PetSmartCharities.org reaches readers online
More than 400,000 dogs and cats find homes each year through PetSmart Charities’ in-store adoption programs and events. In fact, the organization grants more money to directly help pets in need than any other animal welfare group in North America.

But how to get the word out?
Online communications manager Heather Vana and the other smart folks at PetSmart Charities recently rebooted PetSmartCharities.org to more effectively reach readers online. (Disclosure: I developed templates for and edited the animal welfare professionals site.)
Here’s how they did it — and how you can do it, too:
1. Get to the point faster.
Online visitors view most web pages for 10 seconds or less. Fewer than one in 10 page views extend beyond two minutes — and that includes those left open in background windows.
To reach impatient online visitors, get to the point faster. PetSmartCharities.org accomplished that with clear — not clever — headlines, blurbs, buttons and other display copy:
2. Chunk it up.
Want to help web visitors find, read and understand information online? Break web copy into short pages and hyperlink those pages together.
PetSmart Charities, for instance, doesn’t deliver a single long page with all of the details about each type of grant it offers. Instead, the site divides and conquers, moving details about each type of grant to a separate page.
3. Write it tight.
Web visitors process only about 20 percent of the words on a page. But add more words, and that percentage goes down. Shorter is better.
So do all of the things you do to make your print copy clear and concise, only more so. Make web copy hyper-crisp for the hyper-world.
To accomplish this, Vana gave writers guidelines and tips for writing short web pages, headlines, decks, leads, paragraphs, sentences and words
4. Make it scannable.
Online, “readers” don’t read. They scan. In fact, half of all web visitors don’t actually read the paragraphs, according to The Poynter Institute’s EyeTrack07 study.
So how can you get the word out on the web? Lift your ideas off the screen with display copy.
Vana’s team used lists, subheads, bold-faced lead-ins and other display copy to lift ideas off the screen:
5. Cut the fluff.
Web visitors are looking for specific facts more than 95 percent of the time. Why, then, do we lard up our web copy with hype and marketing fluff, burying our data points under a layer of fat?
To make your web page more than 25 percent more usable, increase the facts and cut the fluff.
To do so:
Avoid adjectives, adverbs and other modifiers and hyperbole.

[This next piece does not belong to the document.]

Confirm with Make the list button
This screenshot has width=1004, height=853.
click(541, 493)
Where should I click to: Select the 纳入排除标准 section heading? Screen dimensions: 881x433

Deliver concrete, tangible evidence through:
- Startling statistics
- Analogies, metaphors and similes
- Fun facts, juicy details
- Examples, for instances
- Stories, narratives, anecdotes and scenarios
- Testimonials and sound bites
PetSmartCharities.org uses specific, tangible details — not vague, hyperbolic chest-banging — to tell its stories through passages like this:
6. Make it friendly.
Visitors like websites that have the personalities of … well … people — not the personalities of organizations.
So go ahead: Loosen your tie.
To do so:
- Activate the passive voice
- Write in the second person
- Drop the jargon and bureaucratese
- Make it conversational
- Bring your personality to work
PetSmartCharities.org comes off as a group of people, not an institution, with copy like this:
Pictures help too. After all, it doesn’t get much friendlier than this:
What approaches can you steal from PetSmartCharities.org?
How can you refresh your website using these best practices in web writing?